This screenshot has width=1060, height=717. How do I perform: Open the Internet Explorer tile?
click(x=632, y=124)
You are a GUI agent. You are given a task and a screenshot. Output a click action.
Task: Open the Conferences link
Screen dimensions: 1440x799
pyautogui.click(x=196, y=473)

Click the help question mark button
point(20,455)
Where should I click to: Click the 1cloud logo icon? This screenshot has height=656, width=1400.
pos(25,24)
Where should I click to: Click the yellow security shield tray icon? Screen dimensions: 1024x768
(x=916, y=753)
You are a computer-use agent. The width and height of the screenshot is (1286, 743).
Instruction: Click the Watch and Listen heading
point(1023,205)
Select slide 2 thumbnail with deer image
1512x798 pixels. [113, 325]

# [What you have to do]
Nothing in the records should change when you repeat them all.

# [Response]
This screenshot has width=1060, height=717. How do I perform: Open the Internet Explorer tile?
click(x=632, y=124)
You are a GUI agent. You are given a task and a screenshot. Output a click action.
Task: Open the Conferences link
Screen dimensions: 1440x799
pyautogui.click(x=196, y=473)

Click the help question mark button
point(20,455)
Where should I click to: Click the 1cloud logo icon? This screenshot has height=656, width=1400.
pos(25,24)
Where should I click to: Click the yellow security shield tray icon? Screen dimensions: 1024x768
(x=916, y=753)
You are a computer-use agent. The width and height of the screenshot is (1286, 743).
Instruction: Click the Watch and Listen heading
point(1023,205)
Select slide 2 thumbnail with deer image
1512x798 pixels. [113, 325]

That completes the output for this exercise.